* _Task to carry out_:
Nothing in the entries should be altered. Write them out in full.

-------- Provided records --------

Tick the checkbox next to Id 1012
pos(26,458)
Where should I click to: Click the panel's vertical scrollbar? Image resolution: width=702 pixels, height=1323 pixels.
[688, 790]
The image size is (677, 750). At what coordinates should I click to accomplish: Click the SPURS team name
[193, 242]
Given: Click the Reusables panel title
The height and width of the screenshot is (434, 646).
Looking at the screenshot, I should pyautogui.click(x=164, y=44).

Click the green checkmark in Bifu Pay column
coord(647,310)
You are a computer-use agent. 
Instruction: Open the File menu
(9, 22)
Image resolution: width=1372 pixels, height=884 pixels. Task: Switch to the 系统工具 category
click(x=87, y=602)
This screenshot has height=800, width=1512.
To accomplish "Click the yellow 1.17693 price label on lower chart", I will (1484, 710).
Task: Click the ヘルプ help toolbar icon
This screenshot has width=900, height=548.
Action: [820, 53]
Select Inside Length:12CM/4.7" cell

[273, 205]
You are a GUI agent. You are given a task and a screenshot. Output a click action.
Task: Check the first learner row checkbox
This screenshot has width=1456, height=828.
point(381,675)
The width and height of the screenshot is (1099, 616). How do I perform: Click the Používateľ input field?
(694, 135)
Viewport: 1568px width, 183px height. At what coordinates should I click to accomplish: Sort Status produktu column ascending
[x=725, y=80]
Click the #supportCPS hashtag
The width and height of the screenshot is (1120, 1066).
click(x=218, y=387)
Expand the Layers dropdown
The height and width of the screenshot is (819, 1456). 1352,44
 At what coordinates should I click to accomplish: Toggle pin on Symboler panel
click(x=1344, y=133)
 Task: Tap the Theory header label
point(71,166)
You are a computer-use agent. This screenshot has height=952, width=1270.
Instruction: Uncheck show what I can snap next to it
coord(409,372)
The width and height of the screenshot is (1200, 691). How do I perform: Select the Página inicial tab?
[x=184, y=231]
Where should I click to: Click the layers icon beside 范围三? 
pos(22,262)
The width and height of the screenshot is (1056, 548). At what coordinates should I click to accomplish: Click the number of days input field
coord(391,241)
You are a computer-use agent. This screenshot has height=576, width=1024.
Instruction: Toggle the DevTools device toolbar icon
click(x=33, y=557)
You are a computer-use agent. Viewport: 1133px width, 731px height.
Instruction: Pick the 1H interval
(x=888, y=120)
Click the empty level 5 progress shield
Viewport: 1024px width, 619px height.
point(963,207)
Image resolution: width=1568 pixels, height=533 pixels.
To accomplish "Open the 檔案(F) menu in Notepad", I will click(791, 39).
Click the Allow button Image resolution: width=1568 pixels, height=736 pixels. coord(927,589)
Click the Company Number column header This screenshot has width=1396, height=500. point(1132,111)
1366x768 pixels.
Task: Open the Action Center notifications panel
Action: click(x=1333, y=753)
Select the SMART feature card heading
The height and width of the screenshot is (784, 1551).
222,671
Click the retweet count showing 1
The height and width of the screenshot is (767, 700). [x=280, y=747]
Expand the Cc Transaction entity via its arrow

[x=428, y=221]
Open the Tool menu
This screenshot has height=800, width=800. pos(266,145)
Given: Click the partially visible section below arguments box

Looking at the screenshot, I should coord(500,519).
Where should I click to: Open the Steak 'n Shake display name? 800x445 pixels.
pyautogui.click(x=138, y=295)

--------

* _Result_:
Tick the checkbox next to Id 1012
pos(26,458)
Where should I click to: Click the panel's vertical scrollbar? Image resolution: width=702 pixels, height=1323 pixels.
[688, 790]
The image size is (677, 750). At what coordinates should I click to accomplish: Click the SPURS team name
[193, 242]
Given: Click the Reusables panel title
The height and width of the screenshot is (434, 646).
Looking at the screenshot, I should pyautogui.click(x=164, y=44).

Click the green checkmark in Bifu Pay column
coord(647,310)
You are a computer-use agent. 
Instruction: Open the File menu
(9, 22)
Image resolution: width=1372 pixels, height=884 pixels. Task: Switch to the 系统工具 category
click(x=87, y=602)
This screenshot has height=800, width=1512.
To accomplish "Click the yellow 1.17693 price label on lower chart", I will (1484, 710).
Task: Click the ヘルプ help toolbar icon
This screenshot has width=900, height=548.
Action: [820, 53]
Select Inside Length:12CM/4.7" cell

[273, 205]
You are a GUI agent. You are given a task and a screenshot. Output a click action.
Task: Check the first learner row checkbox
This screenshot has width=1456, height=828.
point(381,675)
The width and height of the screenshot is (1099, 616). How do I perform: Click the Používateľ input field?
(694, 135)
Viewport: 1568px width, 183px height. At what coordinates should I click to accomplish: Sort Status produktu column ascending
[x=725, y=80]
Click the #supportCPS hashtag
The width and height of the screenshot is (1120, 1066).
click(x=218, y=387)
Expand the Layers dropdown
The height and width of the screenshot is (819, 1456). 1352,44
 At what coordinates should I click to accomplish: Toggle pin on Symboler panel
click(x=1344, y=133)
 Task: Tap the Theory header label
point(71,166)
You are a computer-use agent. This screenshot has height=952, width=1270.
Instruction: Uncheck show what I can snap next to it
coord(409,372)
The width and height of the screenshot is (1200, 691). How do I perform: Select the Página inicial tab?
[x=184, y=231]
Where should I click to: Click the layers icon beside 范围三? 
pos(22,262)
The width and height of the screenshot is (1056, 548). At what coordinates should I click to accomplish: Click the number of days input field
coord(391,241)
You are a computer-use agent. This screenshot has height=576, width=1024.
Instruction: Toggle the DevTools device toolbar icon
click(x=33, y=557)
You are a computer-use agent. Viewport: 1133px width, 731px height.
Instruction: Pick the 1H interval
(x=888, y=120)
Click the empty level 5 progress shield
Viewport: 1024px width, 619px height.
point(963,207)
Image resolution: width=1568 pixels, height=533 pixels.
To accomplish "Open the 檔案(F) menu in Notepad", I will click(791, 39).
Click the Allow button Image resolution: width=1568 pixels, height=736 pixels. coord(927,589)
Click the Company Number column header This screenshot has width=1396, height=500. point(1132,111)
1366x768 pixels.
Task: Open the Action Center notifications panel
Action: click(x=1333, y=753)
Select the SMART feature card heading
The height and width of the screenshot is (784, 1551).
222,671
Click the retweet count showing 1
The height and width of the screenshot is (767, 700). [x=280, y=747]
Expand the Cc Transaction entity via its arrow

[x=428, y=221]
Open the Tool menu
This screenshot has height=800, width=800. pos(266,145)
Given: Click the partially visible section below arguments box

Looking at the screenshot, I should coord(500,519).
Where should I click to: Open the Steak 'n Shake display name? 800x445 pixels.
pyautogui.click(x=138, y=295)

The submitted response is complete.